EXERCISE:
Transcribe the following lines verbatim, from the first through the last.

DATASET ROWS:
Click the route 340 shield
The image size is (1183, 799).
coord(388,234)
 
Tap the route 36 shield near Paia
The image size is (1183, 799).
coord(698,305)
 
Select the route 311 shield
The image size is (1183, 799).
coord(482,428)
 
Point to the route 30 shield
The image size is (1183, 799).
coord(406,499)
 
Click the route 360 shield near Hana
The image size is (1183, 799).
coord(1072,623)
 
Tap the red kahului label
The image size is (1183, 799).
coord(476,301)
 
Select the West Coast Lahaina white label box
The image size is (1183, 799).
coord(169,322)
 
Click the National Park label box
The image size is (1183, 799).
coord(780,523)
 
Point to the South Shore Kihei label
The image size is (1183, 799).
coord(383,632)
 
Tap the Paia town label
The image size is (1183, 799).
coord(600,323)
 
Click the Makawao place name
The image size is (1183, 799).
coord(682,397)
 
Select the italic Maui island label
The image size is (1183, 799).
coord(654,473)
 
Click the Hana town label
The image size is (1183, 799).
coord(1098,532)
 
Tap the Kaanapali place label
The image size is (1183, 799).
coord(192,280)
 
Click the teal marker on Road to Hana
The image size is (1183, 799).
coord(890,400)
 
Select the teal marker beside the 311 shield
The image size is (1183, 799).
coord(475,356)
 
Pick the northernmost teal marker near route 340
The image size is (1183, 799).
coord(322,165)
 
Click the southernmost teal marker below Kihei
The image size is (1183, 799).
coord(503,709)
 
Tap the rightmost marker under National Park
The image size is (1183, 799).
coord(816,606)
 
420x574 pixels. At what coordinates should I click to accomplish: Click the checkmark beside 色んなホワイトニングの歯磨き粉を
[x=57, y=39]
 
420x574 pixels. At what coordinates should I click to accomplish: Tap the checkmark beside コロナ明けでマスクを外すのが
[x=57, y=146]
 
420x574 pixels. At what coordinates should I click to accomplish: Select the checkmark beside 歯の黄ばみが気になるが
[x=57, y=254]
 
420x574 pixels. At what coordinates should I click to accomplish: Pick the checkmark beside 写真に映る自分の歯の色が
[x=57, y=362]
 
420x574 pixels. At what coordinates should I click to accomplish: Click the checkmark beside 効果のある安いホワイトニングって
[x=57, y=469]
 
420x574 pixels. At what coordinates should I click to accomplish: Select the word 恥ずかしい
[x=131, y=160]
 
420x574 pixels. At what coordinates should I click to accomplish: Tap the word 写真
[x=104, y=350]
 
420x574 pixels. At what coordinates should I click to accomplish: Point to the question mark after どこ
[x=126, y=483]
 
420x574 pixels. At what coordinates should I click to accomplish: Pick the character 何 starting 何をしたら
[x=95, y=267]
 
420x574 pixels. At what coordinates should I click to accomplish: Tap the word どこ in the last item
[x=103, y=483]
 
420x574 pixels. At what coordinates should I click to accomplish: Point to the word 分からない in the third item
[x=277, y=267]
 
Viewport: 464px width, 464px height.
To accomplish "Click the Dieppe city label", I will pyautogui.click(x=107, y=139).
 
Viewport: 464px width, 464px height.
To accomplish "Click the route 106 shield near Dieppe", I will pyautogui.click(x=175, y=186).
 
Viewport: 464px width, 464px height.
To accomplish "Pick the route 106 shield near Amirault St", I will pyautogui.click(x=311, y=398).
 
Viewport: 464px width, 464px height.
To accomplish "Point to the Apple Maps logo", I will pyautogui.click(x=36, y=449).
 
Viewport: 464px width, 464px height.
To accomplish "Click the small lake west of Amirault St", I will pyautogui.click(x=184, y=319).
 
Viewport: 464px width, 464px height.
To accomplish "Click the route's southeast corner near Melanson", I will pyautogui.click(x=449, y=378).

ANSWER TO THE PROBLEM:
Click the route 340 shield
The image size is (1183, 799).
coord(388,234)
 
Tap the route 36 shield near Paia
The image size is (1183, 799).
coord(698,305)
 
Select the route 311 shield
The image size is (1183, 799).
coord(482,428)
 
Point to the route 30 shield
The image size is (1183, 799).
coord(406,499)
 
Click the route 360 shield near Hana
The image size is (1183, 799).
coord(1072,623)
 
Tap the red kahului label
The image size is (1183, 799).
coord(476,301)
 
Select the West Coast Lahaina white label box
The image size is (1183, 799).
coord(169,322)
 
Click the National Park label box
The image size is (1183, 799).
coord(780,523)
 
Point to the South Shore Kihei label
The image size is (1183, 799).
coord(383,632)
 
Tap the Paia town label
The image size is (1183, 799).
coord(600,323)
 
Click the Makawao place name
The image size is (1183, 799).
coord(682,397)
 
Select the italic Maui island label
The image size is (1183, 799).
coord(654,473)
 
Click the Hana town label
The image size is (1183, 799).
coord(1098,532)
 
Tap the Kaanapali place label
The image size is (1183, 799).
coord(192,280)
 
Click the teal marker on Road to Hana
The image size is (1183, 799).
coord(890,400)
 
Select the teal marker beside the 311 shield
The image size is (1183, 799).
coord(475,356)
 
Pick the northernmost teal marker near route 340
The image size is (1183, 799).
coord(322,165)
 
Click the southernmost teal marker below Kihei
The image size is (1183, 799).
coord(503,709)
 
Tap the rightmost marker under National Park
The image size is (1183, 799).
coord(816,606)
 
420x574 pixels. At what coordinates should I click to accomplish: Click the checkmark beside 色んなホワイトニングの歯磨き粉を
[x=57, y=39]
 
420x574 pixels. At what coordinates should I click to accomplish: Tap the checkmark beside コロナ明けでマスクを外すのが
[x=57, y=146]
 
420x574 pixels. At what coordinates should I click to accomplish: Select the checkmark beside 歯の黄ばみが気になるが
[x=57, y=254]
 
420x574 pixels. At what coordinates should I click to accomplish: Pick the checkmark beside 写真に映る自分の歯の色が
[x=57, y=362]
 
420x574 pixels. At what coordinates should I click to accomplish: Click the checkmark beside 効果のある安いホワイトニングって
[x=57, y=469]
 
420x574 pixels. At what coordinates should I click to accomplish: Select the word 恥ずかしい
[x=131, y=160]
 
420x574 pixels. At what coordinates should I click to accomplish: Tap the word 写真
[x=104, y=350]
 
420x574 pixels. At what coordinates should I click to accomplish: Point to the question mark after どこ
[x=126, y=483]
 
420x574 pixels. At what coordinates should I click to accomplish: Pick the character 何 starting 何をしたら
[x=95, y=267]
 
420x574 pixels. At what coordinates should I click to accomplish: Tap the word どこ in the last item
[x=103, y=483]
 
420x574 pixels. At what coordinates should I click to accomplish: Point to the word 分からない in the third item
[x=277, y=267]
 
Viewport: 464px width, 464px height.
To accomplish "Click the Dieppe city label", I will pyautogui.click(x=107, y=139).
 
Viewport: 464px width, 464px height.
To accomplish "Click the route 106 shield near Dieppe", I will pyautogui.click(x=175, y=186).
 
Viewport: 464px width, 464px height.
To accomplish "Pick the route 106 shield near Amirault St", I will pyautogui.click(x=311, y=398).
 
Viewport: 464px width, 464px height.
To accomplish "Point to the Apple Maps logo", I will pyautogui.click(x=36, y=449).
 
Viewport: 464px width, 464px height.
To accomplish "Click the small lake west of Amirault St", I will pyautogui.click(x=184, y=319).
 
Viewport: 464px width, 464px height.
To accomplish "Click the route's southeast corner near Melanson", I will pyautogui.click(x=449, y=378).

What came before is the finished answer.